:: Task input ::

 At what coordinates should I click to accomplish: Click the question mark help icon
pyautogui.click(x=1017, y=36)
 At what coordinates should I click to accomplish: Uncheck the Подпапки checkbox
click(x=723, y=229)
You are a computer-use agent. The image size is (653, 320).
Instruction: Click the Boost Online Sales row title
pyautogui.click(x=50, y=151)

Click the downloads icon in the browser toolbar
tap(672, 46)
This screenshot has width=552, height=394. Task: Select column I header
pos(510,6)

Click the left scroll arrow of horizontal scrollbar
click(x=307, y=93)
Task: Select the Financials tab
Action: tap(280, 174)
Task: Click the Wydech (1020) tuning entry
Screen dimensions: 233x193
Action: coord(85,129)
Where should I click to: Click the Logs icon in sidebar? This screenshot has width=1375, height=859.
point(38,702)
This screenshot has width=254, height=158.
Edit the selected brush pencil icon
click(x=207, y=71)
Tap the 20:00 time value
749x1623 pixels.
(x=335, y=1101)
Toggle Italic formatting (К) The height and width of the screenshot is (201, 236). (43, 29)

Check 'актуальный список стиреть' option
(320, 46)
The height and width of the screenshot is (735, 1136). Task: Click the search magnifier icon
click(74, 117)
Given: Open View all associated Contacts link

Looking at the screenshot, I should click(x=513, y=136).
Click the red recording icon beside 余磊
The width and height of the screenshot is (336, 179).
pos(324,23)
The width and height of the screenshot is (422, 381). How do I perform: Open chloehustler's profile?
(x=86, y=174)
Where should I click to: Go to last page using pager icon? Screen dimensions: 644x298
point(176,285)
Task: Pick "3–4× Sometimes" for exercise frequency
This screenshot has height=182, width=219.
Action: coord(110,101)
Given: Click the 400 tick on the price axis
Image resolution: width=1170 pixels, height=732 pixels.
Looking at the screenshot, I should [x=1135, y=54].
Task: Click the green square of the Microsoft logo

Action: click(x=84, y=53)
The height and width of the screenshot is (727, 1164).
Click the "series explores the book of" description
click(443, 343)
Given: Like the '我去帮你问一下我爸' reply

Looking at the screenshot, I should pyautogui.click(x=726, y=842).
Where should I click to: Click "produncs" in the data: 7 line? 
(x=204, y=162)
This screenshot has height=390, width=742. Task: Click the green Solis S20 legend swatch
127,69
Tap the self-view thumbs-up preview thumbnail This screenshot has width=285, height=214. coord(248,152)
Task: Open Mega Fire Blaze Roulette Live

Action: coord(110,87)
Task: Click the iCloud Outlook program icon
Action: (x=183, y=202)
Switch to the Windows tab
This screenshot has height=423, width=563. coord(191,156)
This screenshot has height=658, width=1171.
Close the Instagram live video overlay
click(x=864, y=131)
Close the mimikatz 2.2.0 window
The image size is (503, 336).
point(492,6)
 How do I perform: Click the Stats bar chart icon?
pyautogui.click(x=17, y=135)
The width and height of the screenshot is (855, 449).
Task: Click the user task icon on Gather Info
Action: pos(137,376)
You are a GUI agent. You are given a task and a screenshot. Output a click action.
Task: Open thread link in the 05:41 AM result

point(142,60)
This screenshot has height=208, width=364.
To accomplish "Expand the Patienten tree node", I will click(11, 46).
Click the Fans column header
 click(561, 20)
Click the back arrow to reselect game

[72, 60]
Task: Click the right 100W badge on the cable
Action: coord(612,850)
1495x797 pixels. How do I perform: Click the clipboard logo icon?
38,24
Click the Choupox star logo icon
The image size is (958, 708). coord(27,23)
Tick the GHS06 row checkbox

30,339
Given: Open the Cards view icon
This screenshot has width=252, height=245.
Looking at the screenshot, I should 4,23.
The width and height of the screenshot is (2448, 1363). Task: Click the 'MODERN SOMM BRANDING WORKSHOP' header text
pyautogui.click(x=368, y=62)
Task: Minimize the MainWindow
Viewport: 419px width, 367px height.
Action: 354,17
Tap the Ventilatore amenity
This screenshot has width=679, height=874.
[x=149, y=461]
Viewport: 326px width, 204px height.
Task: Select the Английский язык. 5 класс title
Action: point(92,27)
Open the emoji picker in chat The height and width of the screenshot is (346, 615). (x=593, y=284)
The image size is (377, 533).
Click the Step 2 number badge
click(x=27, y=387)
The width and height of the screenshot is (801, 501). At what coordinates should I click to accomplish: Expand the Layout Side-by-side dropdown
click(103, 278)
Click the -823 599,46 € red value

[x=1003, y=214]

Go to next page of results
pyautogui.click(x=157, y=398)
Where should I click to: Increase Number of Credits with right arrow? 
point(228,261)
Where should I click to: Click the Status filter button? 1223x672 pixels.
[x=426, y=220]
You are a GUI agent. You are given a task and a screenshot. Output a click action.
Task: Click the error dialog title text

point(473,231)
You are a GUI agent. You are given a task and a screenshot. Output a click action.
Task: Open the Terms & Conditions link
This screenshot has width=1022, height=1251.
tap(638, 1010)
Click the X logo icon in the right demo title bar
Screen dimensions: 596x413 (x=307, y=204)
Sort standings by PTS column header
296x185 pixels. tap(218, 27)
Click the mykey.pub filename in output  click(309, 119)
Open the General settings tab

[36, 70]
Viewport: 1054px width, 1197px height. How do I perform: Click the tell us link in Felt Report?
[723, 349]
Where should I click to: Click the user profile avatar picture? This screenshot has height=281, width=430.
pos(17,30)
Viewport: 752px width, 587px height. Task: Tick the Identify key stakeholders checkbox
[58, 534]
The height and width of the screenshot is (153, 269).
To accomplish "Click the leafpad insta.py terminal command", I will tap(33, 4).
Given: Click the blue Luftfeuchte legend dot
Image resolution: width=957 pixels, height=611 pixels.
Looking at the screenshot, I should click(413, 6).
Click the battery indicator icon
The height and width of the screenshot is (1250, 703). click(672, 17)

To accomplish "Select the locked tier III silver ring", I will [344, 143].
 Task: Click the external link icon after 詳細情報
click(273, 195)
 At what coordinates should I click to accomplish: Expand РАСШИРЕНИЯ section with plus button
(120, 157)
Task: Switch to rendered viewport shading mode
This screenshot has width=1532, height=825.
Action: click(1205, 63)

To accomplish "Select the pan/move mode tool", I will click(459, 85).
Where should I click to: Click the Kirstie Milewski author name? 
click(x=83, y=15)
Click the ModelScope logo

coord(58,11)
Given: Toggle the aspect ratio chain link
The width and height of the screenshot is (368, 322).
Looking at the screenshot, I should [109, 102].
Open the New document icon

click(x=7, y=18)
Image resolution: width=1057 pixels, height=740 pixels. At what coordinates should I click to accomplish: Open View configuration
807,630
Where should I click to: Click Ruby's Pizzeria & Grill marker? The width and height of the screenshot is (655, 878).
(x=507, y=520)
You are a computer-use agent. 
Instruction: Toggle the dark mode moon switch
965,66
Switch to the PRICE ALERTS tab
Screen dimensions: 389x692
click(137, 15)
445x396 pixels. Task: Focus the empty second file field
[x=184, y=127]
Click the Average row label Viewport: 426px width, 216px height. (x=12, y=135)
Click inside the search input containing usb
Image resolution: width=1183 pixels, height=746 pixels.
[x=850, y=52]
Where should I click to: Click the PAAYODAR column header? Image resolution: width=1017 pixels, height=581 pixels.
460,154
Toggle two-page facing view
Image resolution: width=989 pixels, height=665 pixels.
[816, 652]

:::

Your task: Pick out each line above that includes "will" and show it.

Exercise result:
To accomplish "Expand the Patienten tree node", I will click(11, 46).
To accomplish "Click the leafpad insta.py terminal command", I will tap(33, 4).
To accomplish "Select the locked tier III silver ring", I will [344, 143].
To accomplish "Select the pan/move mode tool", I will click(459, 85).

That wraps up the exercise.